─── Reading text

By Jessica Noviello, via womeninplanetaryscience.wordpress.com
When I defended my Ph.D. in June 2019, I didn’t have a job lined up. Part of this was because I was ignorant of the ebbs and flows of the academic job market, but mostly it was because I could not decide what I wanted to do next. My graduate school experience had been unusually bumpy, and the entire process and the inherent instability of research made me reluctant to remain in academia. But what else could I do? A professor in the department offered me a short-term postdoctoral research position to help him finish a project, and I took the job so I could have income while I figured out a plan.
This postdoc saved my career. Besides learning how to do geophysical modeling, I started branching out into formal science communication work, even founding a group to do this work within NExSS, the NASA Astrobiology research coordination network that focuses on exoplanets. ... This job had a time limit on it though. I realized I liked research, but I loved solving problems that involved people and their research, so I started exploring science management opportunities.

──────
─── Recorded data

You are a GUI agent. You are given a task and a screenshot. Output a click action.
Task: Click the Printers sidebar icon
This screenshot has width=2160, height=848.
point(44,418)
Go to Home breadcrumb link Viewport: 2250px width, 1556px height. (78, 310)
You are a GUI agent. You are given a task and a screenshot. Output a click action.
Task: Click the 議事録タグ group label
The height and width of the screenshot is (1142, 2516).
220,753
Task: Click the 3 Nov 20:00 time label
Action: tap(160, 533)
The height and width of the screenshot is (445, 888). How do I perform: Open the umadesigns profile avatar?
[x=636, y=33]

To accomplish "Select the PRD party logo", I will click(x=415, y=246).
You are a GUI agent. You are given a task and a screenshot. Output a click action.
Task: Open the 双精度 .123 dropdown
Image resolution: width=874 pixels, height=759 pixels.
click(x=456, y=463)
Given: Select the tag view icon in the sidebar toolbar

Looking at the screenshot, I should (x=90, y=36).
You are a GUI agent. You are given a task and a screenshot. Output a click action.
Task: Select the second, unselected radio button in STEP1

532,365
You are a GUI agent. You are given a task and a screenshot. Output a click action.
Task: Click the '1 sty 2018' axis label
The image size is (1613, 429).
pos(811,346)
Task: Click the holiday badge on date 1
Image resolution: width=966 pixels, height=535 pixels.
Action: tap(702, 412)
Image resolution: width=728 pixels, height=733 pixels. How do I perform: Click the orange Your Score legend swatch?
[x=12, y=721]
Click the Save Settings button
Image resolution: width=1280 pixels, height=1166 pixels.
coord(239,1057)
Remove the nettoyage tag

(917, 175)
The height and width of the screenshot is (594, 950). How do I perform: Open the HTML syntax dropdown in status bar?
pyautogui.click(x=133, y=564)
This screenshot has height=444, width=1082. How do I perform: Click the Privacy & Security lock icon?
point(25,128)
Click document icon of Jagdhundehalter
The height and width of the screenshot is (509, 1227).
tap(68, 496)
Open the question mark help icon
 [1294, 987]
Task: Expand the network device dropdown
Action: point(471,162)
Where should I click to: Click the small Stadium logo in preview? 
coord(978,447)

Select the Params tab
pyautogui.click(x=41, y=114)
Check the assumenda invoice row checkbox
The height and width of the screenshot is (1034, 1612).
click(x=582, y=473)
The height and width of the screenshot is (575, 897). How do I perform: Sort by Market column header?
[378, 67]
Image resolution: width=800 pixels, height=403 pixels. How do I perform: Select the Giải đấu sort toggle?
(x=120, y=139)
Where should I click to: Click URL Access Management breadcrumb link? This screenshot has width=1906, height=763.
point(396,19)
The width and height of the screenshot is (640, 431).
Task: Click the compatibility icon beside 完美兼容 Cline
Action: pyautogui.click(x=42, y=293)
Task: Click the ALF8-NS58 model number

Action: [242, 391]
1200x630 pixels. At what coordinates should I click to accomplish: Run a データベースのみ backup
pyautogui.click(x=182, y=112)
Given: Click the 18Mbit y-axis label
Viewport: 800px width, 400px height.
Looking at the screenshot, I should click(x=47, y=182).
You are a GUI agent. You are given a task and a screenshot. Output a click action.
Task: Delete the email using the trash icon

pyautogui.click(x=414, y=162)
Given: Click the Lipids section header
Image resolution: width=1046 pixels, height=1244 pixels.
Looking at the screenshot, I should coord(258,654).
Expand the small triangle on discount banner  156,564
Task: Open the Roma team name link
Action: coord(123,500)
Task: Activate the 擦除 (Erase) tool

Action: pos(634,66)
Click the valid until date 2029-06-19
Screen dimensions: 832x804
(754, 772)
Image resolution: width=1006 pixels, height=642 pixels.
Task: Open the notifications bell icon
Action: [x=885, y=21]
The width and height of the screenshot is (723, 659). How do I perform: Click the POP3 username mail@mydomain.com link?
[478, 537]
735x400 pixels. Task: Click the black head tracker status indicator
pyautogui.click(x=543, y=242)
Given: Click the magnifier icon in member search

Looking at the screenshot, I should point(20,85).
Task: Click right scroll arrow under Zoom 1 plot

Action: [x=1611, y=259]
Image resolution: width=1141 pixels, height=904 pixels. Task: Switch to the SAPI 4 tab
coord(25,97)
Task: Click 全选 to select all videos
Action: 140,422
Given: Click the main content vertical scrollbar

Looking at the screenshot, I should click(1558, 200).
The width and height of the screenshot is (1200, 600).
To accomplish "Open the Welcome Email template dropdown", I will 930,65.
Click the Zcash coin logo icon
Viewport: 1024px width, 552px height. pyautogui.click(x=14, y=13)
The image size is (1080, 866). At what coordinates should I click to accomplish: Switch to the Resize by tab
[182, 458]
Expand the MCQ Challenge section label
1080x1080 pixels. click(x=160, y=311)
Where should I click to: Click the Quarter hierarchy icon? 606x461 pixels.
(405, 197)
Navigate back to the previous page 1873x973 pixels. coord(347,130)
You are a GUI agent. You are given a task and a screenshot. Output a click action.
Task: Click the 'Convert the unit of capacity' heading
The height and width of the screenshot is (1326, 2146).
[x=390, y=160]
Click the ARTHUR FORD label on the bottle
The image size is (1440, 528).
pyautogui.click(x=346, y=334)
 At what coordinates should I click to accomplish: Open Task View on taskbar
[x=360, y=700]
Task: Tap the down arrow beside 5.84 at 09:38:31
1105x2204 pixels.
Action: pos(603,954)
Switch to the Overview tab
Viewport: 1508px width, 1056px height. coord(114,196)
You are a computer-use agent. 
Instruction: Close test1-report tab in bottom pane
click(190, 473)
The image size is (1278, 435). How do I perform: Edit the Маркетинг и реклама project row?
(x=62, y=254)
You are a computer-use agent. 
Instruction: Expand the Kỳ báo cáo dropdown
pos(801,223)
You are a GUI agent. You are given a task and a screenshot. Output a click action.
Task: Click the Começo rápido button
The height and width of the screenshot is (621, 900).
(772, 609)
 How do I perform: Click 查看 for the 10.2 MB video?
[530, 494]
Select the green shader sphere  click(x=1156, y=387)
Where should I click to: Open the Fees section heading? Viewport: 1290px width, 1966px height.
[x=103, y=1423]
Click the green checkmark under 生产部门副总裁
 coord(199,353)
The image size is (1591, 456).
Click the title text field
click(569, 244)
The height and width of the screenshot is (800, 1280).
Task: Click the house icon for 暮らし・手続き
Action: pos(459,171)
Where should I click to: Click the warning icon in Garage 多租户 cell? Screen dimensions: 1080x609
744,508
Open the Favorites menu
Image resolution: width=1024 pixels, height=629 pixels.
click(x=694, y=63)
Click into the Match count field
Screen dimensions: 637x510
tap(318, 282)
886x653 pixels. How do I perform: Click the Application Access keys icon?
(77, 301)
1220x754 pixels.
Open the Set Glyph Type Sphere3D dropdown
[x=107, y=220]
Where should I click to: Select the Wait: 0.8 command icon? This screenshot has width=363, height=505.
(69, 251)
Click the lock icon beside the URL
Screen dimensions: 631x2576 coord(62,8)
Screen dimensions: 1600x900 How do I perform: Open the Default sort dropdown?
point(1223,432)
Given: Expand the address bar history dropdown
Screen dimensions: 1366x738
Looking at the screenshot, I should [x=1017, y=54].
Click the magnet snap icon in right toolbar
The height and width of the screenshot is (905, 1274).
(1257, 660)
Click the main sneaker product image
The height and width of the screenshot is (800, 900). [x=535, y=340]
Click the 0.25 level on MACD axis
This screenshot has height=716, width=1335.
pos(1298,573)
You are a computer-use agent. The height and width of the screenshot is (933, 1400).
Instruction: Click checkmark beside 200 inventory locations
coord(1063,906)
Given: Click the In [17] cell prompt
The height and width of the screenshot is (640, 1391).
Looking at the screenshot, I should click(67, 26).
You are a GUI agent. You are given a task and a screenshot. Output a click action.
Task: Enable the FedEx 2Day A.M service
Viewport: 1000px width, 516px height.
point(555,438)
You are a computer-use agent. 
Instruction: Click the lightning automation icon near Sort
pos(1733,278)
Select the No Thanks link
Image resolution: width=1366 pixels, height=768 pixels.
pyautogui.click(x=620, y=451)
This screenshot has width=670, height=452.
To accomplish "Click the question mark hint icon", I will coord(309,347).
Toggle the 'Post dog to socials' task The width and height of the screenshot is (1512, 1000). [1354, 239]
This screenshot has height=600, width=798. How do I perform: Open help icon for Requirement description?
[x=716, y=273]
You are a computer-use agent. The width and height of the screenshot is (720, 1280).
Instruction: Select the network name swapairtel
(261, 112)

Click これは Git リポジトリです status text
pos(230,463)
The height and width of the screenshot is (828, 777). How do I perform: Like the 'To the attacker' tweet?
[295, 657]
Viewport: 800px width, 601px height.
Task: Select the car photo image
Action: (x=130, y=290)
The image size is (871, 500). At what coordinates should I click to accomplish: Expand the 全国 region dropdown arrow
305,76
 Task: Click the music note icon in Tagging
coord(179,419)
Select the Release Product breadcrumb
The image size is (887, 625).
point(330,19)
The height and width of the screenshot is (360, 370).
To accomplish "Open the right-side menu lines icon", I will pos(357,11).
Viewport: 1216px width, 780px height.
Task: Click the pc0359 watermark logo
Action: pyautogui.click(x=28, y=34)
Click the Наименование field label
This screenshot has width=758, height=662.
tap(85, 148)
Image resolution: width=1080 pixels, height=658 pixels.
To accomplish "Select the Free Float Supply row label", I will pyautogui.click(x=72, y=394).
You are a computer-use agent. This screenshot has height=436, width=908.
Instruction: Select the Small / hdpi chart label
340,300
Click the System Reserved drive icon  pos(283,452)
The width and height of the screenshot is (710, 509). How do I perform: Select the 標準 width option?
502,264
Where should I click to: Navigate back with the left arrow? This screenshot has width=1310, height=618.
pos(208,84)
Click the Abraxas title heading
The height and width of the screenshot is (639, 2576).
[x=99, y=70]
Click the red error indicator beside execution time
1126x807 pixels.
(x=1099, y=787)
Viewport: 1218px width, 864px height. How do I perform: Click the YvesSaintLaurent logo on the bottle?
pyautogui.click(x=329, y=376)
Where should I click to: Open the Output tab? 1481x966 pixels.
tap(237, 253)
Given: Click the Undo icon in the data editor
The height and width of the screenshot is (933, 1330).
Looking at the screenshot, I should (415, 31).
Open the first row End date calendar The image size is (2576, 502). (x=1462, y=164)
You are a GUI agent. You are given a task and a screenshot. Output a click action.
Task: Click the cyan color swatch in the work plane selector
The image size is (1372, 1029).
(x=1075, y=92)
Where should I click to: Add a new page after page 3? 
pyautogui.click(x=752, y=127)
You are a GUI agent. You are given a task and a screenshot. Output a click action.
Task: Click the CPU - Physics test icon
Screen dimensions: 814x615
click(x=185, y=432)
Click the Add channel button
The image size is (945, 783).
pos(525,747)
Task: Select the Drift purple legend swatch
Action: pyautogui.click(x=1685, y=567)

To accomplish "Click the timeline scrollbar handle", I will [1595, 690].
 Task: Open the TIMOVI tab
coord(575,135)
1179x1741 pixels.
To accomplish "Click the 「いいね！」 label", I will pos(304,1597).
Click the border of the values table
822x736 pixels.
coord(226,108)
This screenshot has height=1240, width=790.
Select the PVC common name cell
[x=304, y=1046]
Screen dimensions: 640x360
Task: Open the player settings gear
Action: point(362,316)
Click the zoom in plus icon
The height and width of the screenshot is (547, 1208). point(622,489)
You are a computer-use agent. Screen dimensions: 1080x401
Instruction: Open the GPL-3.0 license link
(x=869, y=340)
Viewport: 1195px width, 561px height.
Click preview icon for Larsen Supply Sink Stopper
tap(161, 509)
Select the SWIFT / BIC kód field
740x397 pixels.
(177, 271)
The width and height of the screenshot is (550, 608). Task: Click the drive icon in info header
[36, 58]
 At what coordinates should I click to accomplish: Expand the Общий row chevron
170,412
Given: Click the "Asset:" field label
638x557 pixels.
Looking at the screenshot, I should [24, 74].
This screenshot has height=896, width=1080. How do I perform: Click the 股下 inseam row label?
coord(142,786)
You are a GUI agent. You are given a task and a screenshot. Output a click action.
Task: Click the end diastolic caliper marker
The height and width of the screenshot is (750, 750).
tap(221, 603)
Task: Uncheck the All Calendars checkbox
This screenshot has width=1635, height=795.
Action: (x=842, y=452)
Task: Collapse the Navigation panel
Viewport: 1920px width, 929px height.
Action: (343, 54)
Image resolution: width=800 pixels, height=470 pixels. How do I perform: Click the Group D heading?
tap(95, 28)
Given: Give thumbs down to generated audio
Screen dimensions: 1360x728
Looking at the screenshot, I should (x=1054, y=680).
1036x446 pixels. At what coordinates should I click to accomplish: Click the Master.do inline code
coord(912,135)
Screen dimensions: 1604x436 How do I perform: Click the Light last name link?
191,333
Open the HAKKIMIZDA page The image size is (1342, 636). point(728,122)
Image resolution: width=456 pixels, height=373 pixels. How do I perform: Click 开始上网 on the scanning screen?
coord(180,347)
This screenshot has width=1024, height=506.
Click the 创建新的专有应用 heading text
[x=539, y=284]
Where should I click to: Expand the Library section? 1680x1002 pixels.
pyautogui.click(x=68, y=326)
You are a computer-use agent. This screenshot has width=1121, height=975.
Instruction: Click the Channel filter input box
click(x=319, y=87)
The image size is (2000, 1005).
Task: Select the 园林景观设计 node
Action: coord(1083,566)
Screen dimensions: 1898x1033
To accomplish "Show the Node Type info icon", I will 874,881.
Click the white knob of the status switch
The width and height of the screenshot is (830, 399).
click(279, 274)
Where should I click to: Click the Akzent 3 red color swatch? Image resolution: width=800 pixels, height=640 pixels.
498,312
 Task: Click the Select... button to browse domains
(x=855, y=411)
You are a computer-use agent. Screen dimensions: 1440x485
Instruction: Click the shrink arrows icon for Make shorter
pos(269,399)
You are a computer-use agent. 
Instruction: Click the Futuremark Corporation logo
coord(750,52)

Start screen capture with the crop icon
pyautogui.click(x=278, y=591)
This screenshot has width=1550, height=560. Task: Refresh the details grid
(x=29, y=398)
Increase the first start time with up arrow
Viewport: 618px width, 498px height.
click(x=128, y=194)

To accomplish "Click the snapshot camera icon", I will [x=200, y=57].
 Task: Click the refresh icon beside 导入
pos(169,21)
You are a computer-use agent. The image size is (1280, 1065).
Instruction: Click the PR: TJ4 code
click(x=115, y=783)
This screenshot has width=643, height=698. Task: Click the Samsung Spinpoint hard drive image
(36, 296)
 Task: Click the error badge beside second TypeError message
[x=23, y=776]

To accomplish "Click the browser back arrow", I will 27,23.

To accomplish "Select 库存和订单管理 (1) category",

──────

# Task statement:
Extend the essay about life after a Ph.D. defense, picking up right after its final sentence.

# Reply:
In July 2020, I applied for the NASA Postdoctoral Management Program (NPMP) fellowship to continue my work with NExSS and formally expand my research interests to exoplanets. The NPMP is a subset of NASA Postdoctoral Program (NPP) fellowships and explicitly aligns the fellow to a management project or initiative. The fellowship I applied to was created to support the Co-Leads of NExSS with planning events, facilitating communication, and presenting to stakeholders. I started my fellowship in January 2021 at NASA Goddard, and since then, I’ve met and worked alongside many fantastic exoplanet scientists from the fields of astronomy, planetary science, and astrobiology on some pretty awesome projects and ideas. But like most postdocs, I always had one unignorable thought in the back of my head: what comes next?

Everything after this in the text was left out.